Oversupply to cap Dubai property recovery until 2016
Posted: Tuesday, October 25, 2011
Dubai's once-booming property market can expect more pain with oversupply likely to delay a price recovery in the Gulf emirate until 2016, ratings agency Moody's said on Monday.
House prices in Dubai soared after the emirate -- which overstretched itself building extravagant real estate projects -- opened its real estate sector to foreign investors in 2002, granting them freehold ownership rights at many developments.
From start-2007 to mid-2008, prices rallied almost 80 percent, Morgan Stanley estimates showed.

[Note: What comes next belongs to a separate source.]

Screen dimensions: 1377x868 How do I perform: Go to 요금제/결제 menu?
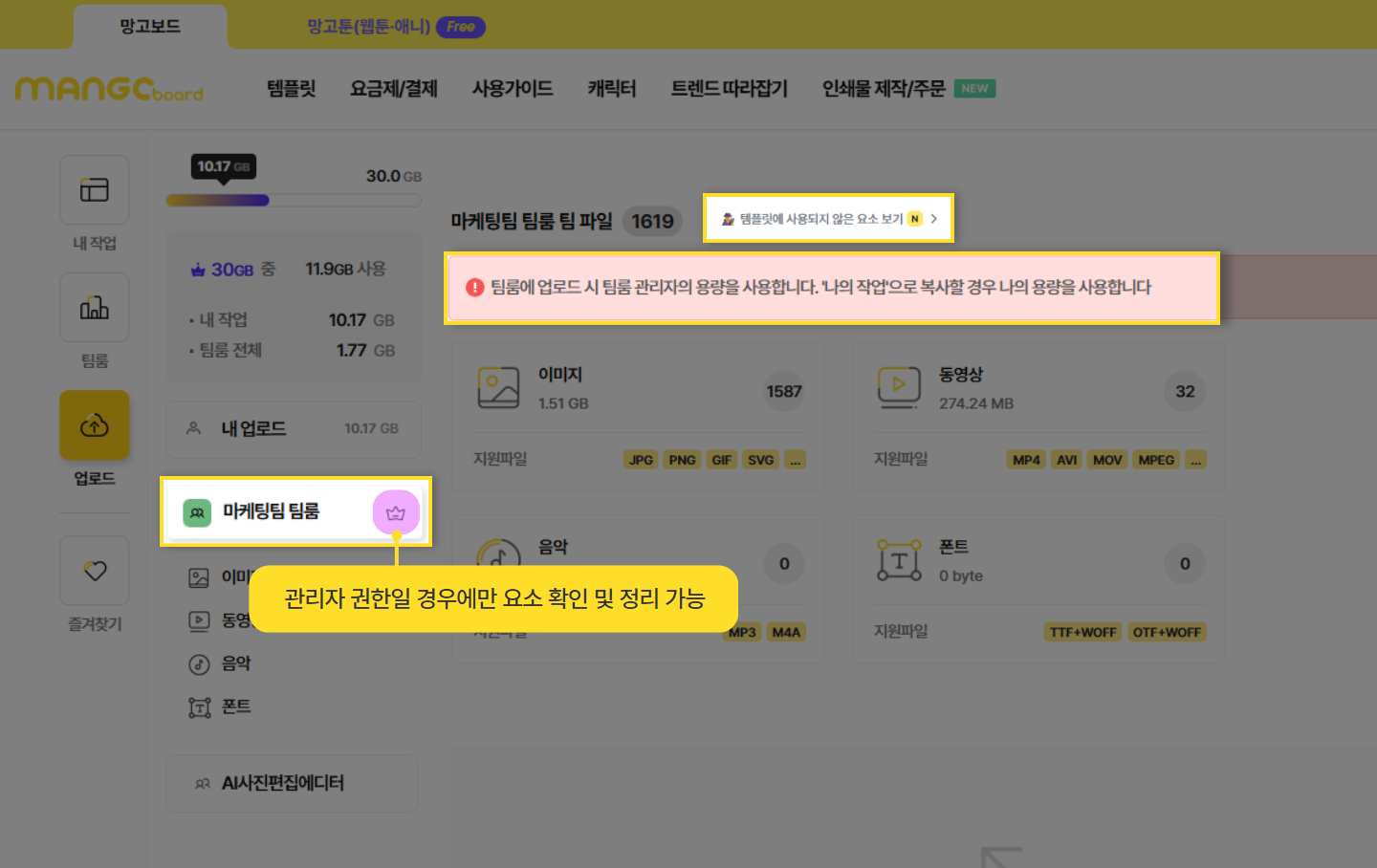point(393,89)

But the bubble burst when global economic woes and a debt crisis at home led to billions of dollars worth of projects being put on hold or cancelled while house prices plummeted some 60 percent from their peaks.
"When you look at Dubai, yes the market is oversupplied on the residential side," Martin Kohlhase, senior analyst, EMEA Corporate Finance at Moody's, told the Reuters Middle East Investment Summit in Dubai.
"We don't see recovery over the next five years. New construction, new projects are unlikely to happen and the same would hold true for the commercial market," he added.
Dubai's housing market will plummet another 10 percent before it stabilises, a Reuters poll showed earlier on Monday, adding the market is oversupplied by about 25 percent.